**INPUT FOR THIS TASK:**
* * * * *
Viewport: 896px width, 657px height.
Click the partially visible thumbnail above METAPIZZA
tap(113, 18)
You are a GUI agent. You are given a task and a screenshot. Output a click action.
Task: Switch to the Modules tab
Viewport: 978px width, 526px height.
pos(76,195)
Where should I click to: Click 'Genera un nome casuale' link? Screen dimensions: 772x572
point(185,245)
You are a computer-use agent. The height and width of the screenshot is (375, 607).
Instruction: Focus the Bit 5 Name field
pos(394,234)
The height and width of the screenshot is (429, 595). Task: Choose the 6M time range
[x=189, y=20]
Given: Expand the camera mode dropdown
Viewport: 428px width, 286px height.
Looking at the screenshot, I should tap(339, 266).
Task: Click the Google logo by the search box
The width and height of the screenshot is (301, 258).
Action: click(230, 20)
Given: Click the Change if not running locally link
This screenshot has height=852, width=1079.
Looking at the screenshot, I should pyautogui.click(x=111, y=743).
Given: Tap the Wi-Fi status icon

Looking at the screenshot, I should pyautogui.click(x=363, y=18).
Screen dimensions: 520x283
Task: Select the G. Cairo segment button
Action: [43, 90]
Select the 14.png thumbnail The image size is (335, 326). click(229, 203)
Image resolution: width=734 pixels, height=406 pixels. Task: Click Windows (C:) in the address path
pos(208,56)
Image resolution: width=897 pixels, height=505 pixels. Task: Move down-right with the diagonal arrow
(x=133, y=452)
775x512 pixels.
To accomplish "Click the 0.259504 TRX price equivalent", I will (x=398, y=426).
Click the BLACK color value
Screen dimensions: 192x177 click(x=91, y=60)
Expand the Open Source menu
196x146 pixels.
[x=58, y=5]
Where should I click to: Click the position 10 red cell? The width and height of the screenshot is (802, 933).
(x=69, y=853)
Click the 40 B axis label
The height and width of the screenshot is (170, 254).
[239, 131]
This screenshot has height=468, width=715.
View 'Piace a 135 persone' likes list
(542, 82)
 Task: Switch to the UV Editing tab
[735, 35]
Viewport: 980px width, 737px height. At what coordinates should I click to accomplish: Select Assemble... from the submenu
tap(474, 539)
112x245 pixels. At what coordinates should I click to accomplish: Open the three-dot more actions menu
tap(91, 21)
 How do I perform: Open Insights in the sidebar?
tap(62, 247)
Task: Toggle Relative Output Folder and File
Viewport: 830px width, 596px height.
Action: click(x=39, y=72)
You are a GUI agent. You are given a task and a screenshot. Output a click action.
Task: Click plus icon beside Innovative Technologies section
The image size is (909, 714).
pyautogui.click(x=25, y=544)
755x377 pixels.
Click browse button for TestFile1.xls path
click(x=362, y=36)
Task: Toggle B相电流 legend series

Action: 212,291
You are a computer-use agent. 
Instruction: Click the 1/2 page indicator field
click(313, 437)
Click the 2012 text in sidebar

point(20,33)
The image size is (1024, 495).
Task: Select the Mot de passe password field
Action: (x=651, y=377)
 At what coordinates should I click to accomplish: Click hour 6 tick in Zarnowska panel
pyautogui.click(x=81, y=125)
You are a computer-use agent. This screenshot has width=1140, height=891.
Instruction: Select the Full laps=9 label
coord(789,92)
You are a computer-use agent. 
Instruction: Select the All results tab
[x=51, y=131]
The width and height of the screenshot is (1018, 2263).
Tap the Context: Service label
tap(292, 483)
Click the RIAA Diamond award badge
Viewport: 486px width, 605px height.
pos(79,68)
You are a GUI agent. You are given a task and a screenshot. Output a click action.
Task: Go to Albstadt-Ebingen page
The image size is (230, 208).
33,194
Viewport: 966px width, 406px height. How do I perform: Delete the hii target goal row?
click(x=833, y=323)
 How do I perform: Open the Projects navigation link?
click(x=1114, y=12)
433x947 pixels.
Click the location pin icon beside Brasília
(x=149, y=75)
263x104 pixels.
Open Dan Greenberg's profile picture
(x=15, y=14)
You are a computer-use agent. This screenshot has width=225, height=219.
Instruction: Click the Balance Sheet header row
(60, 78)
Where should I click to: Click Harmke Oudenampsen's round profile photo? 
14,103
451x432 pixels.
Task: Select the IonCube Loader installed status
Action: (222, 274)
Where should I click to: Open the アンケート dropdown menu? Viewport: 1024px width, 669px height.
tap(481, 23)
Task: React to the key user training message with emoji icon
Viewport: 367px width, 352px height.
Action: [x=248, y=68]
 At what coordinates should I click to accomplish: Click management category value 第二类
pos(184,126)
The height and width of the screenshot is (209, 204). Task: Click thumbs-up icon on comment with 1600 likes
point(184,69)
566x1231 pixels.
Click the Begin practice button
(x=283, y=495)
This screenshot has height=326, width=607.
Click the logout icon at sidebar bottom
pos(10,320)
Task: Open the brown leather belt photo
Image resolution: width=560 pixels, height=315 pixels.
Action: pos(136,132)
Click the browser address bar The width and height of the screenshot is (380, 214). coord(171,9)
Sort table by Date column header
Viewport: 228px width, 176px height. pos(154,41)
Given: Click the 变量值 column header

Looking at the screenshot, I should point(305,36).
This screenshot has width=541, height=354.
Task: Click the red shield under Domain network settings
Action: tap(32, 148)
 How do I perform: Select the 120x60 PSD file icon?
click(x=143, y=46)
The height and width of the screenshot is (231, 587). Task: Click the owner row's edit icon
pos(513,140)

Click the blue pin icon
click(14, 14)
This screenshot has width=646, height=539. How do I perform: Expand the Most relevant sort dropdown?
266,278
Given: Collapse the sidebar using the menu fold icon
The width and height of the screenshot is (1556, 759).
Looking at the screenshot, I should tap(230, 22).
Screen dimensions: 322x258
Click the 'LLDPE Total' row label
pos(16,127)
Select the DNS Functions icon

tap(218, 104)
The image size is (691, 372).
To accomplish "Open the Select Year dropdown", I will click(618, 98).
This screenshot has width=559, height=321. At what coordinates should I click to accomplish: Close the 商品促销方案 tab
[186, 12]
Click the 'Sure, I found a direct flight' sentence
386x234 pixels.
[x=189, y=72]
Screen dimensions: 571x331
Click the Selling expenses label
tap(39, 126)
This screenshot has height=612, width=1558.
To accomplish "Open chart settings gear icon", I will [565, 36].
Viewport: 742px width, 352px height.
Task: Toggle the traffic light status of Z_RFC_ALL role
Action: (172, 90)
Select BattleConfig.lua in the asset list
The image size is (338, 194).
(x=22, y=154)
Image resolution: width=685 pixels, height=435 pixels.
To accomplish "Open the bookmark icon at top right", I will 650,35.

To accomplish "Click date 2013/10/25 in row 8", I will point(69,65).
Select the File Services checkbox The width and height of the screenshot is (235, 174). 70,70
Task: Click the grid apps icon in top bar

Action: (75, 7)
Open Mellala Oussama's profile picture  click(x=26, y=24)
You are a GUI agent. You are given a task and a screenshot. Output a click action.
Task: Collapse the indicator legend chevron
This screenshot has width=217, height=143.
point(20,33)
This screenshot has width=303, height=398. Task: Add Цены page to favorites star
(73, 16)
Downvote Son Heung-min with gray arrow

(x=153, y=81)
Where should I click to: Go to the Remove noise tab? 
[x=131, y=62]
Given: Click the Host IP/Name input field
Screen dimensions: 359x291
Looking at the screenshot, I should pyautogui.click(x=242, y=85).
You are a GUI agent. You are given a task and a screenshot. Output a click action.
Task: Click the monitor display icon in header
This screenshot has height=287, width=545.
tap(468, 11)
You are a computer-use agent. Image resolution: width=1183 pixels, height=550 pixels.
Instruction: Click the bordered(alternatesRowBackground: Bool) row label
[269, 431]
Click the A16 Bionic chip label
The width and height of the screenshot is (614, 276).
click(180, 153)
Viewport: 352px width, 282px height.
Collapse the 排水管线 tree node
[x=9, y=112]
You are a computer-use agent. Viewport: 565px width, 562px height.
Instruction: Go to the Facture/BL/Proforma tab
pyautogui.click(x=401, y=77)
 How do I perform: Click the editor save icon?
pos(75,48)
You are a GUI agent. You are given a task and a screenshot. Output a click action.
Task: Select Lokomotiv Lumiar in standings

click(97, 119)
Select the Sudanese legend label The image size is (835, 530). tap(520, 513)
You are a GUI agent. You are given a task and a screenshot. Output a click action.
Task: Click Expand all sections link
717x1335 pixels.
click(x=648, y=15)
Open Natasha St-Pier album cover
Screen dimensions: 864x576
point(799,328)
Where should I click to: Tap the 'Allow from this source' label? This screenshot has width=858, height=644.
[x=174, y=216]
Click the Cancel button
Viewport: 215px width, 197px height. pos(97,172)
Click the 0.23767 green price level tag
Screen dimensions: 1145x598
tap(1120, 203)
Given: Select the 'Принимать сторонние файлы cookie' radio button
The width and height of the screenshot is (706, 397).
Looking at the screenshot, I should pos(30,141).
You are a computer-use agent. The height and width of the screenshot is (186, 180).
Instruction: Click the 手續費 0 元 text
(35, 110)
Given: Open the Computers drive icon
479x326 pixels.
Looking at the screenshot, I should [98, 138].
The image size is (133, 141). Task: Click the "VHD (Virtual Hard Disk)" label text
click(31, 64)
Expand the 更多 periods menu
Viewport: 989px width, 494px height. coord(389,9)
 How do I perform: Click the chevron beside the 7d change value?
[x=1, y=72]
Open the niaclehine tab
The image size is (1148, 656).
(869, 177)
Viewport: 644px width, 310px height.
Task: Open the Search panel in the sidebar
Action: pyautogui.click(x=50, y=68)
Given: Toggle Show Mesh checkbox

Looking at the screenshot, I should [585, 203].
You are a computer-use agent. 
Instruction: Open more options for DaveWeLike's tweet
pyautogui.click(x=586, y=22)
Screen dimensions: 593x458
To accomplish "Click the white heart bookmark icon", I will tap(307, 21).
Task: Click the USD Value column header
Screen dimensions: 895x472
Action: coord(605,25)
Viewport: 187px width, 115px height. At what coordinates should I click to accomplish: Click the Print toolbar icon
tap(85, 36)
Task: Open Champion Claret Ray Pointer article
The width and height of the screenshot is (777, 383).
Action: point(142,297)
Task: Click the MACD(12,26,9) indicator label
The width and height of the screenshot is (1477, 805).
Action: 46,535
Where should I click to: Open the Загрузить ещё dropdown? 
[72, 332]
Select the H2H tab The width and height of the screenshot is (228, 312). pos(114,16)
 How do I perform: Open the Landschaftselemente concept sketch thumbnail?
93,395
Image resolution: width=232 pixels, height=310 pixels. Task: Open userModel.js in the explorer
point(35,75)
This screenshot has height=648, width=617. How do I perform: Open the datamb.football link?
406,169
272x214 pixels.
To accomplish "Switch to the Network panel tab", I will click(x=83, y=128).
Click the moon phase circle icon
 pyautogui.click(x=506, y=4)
* * * * *
**WORK TO COMPLETE:**
Filter the lines above so that only those with the string "bookmark" remain, then copy them.

**COMPLETED EXERCISE:**
To accomplish "Open the bookmark icon at top right", I will 650,35.
To accomplish "Click the white heart bookmark icon", I will tap(307, 21).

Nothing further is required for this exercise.